- [Task instructions] Copy out every line of the records in which "Given" can be found.
Source data Start Marker
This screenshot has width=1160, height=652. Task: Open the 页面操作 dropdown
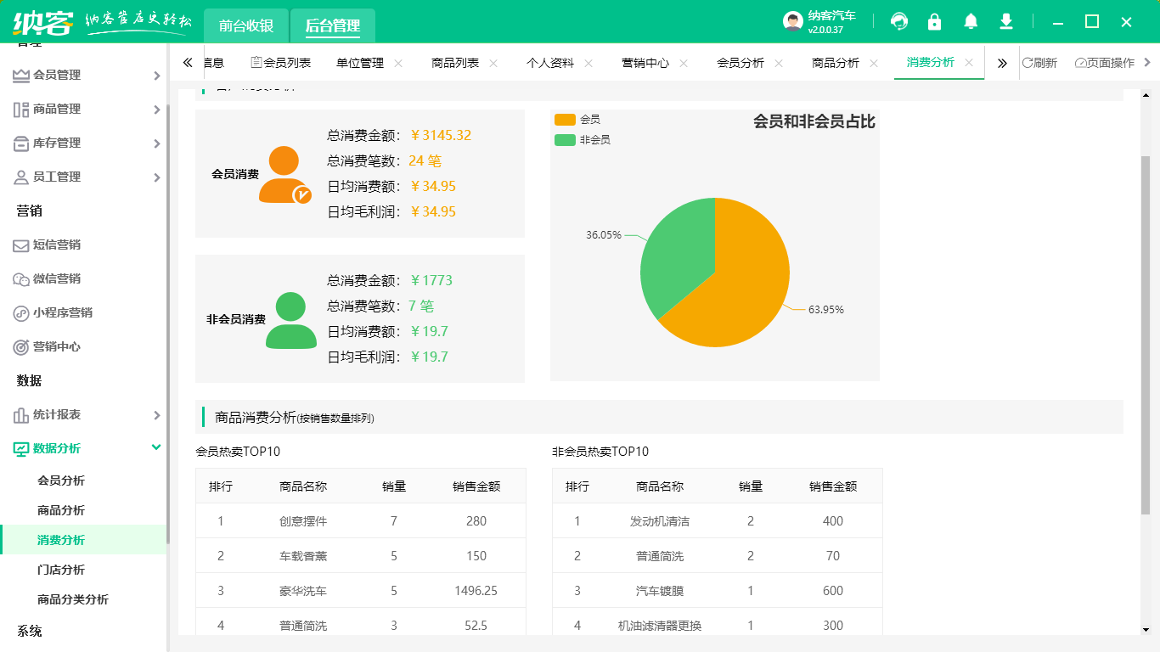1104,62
Source data End Marker
Source data Start Marker
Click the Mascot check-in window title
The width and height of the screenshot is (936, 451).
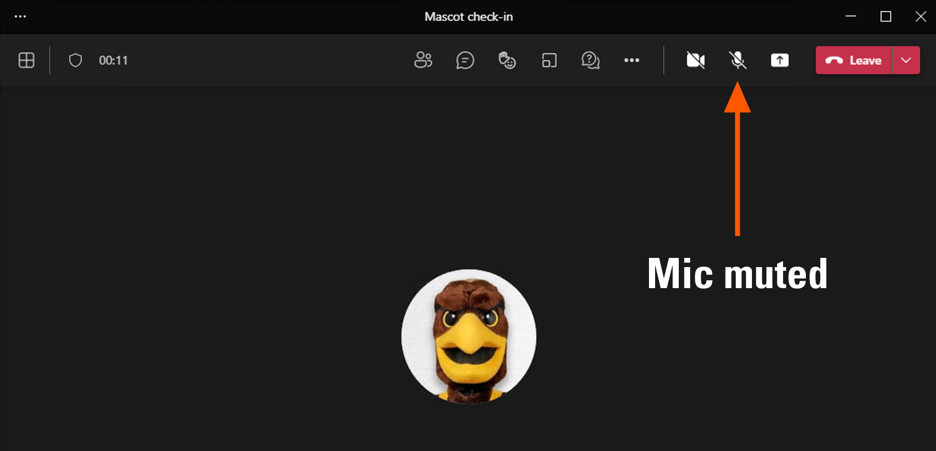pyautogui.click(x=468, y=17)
Source data End Marker
Source data Start Marker
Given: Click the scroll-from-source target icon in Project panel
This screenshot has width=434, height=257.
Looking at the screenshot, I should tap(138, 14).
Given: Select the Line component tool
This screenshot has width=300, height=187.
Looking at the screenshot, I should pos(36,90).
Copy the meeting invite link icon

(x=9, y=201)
Source data End Marker
- [Task output]
Given: Click the scroll-from-source target icon in Project panel
Given: Select the Line component tool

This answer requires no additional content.